Nearly one in five said anti-Semitism in their countries was a response to the everyday behavior of Jewish people.
An exclusive CNN poll into anti-Semitism in Europe has found that one third of 7,000 people surveyed knew "little or nothing" about the Holocaust.
The survey also found that many people believe anti-Semitic stereotypes, and blame Jews for anti-Semitism. https://t.co/dMKK9Bc0FP
— CNN (@CNN) November 27, 2018
• Australian antisemitism have risen an unprecedented 60 percent in the past year, according to a report picked up by ABC News.
While the number of attacks increased only marginally, the threats increased by 147 per cent, particularly due to concerted campaigns of placing stickers and posters around synagogues and schools . . .
It also noted a correlation between a rise in antisemitic incidents and any spike in violence in Middle East conflicts — whether or not the conflict involved Israel.
• Los Angeles police arrested a man suspected trying to run over two Jews near a synagogue in an attack authorities are treating as a hate crime. Children overturned headstones in a Jewish cemetery in Poland. A London housing management company apologized to its Jewish tenants for threatening to remove their mezuzot.

Given instruction: Extend the passage on reported antisemitism, starting after its last sentence. The records that come next are drawn from a separate source and have no connection to the passage on antisemitism.

Data entries:
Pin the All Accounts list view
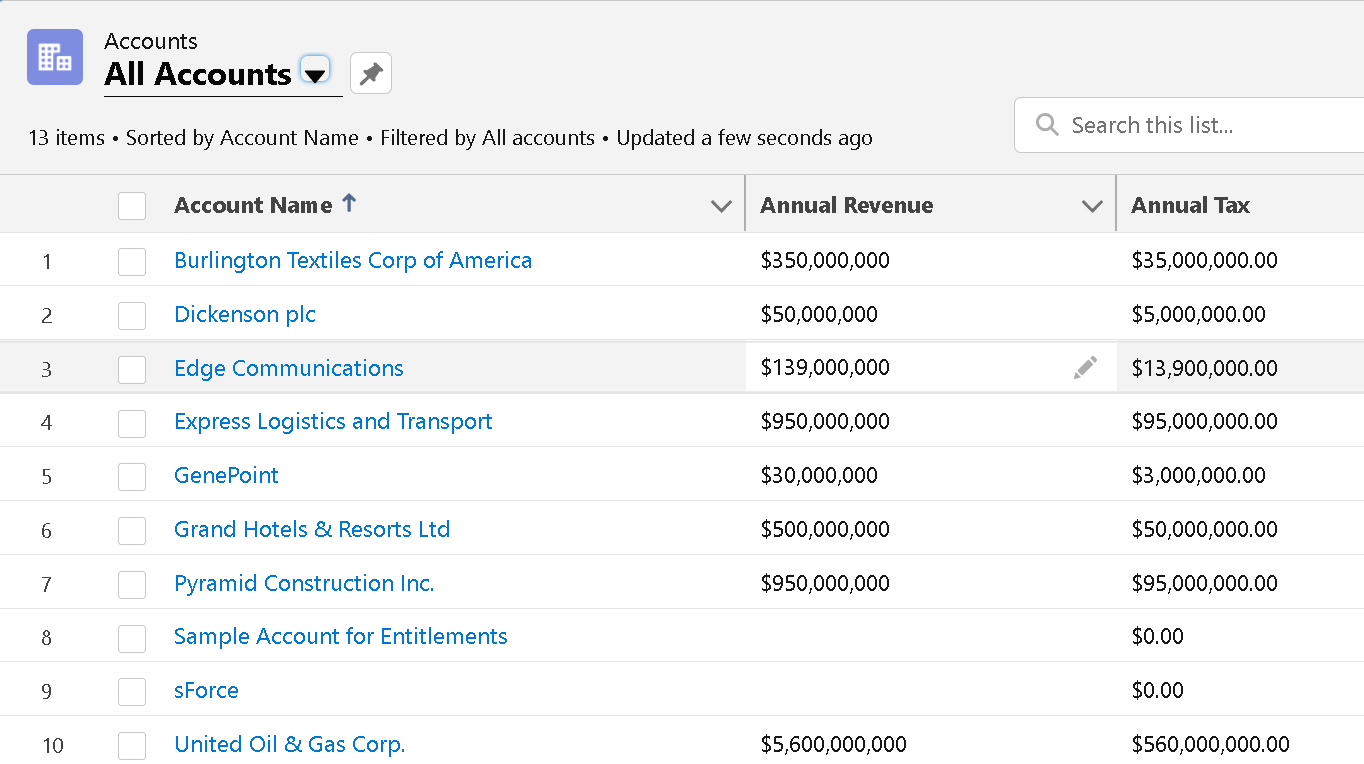The image size is (1364, 764). pos(370,73)
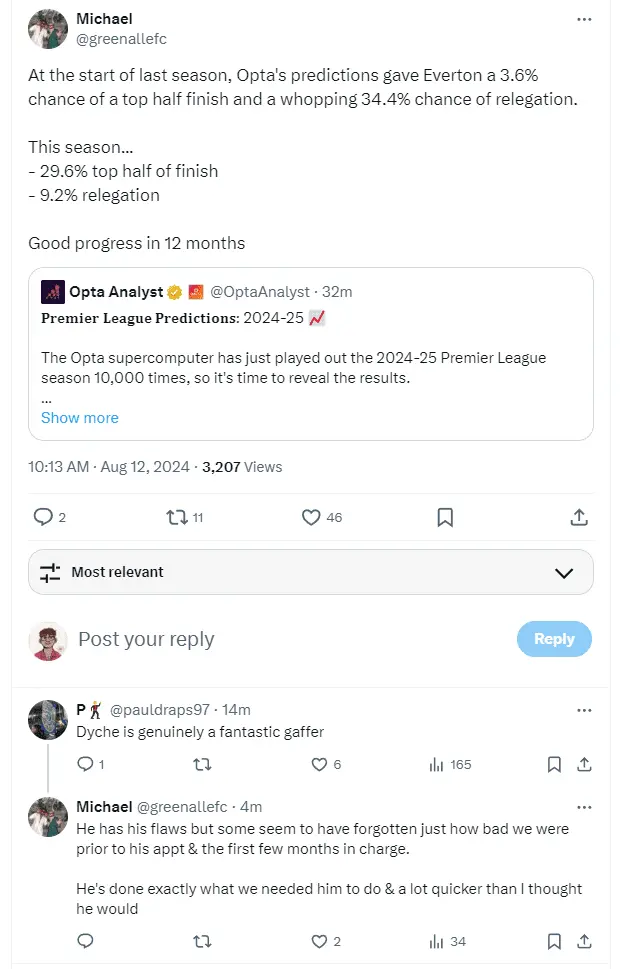Screen dimensions: 623x969
Task: Open Michael's profile avatar at top
Action: click(x=47, y=29)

Response to the task:
Commentary
• Weighing in on the hypocrisy of Airbnb’s West Bank ban are Eugene Kontorovich (click via Twitter) and Eli Reiter. The latter describes what we lose to the blacklist:
Increased international scrutiny on the Israeli government is not new, but here, where its citizens are being punished, it feels more personal. The decision also goes against the company’s own ethos. Its goal, found in its site, is “creating a door to an open world—where everyone’s at home and can belong.”
Airbnb brought together visiting Israelis into Arab homes and vice versa, which has the potential to build bridges and foster mutual goals. There’s real value in the kind of cultural exchange that comes from sharing a home; of learning to be a guest and acting as a host, which is something I experienced myself, as a couch-surfing wanderer.
• Bre Payton unpacks how antisemitism is threatening to unravel the Women’s March while a New York Post staff-ed calls out Linda Sarsour’s failure to condemn Louis Farrakhan.
• Down Under, Chris Mitchell is unhappy with Australian coverage of the country’s Jerusalem embassy debate.
• Here are other commentaries I’m reading today . . .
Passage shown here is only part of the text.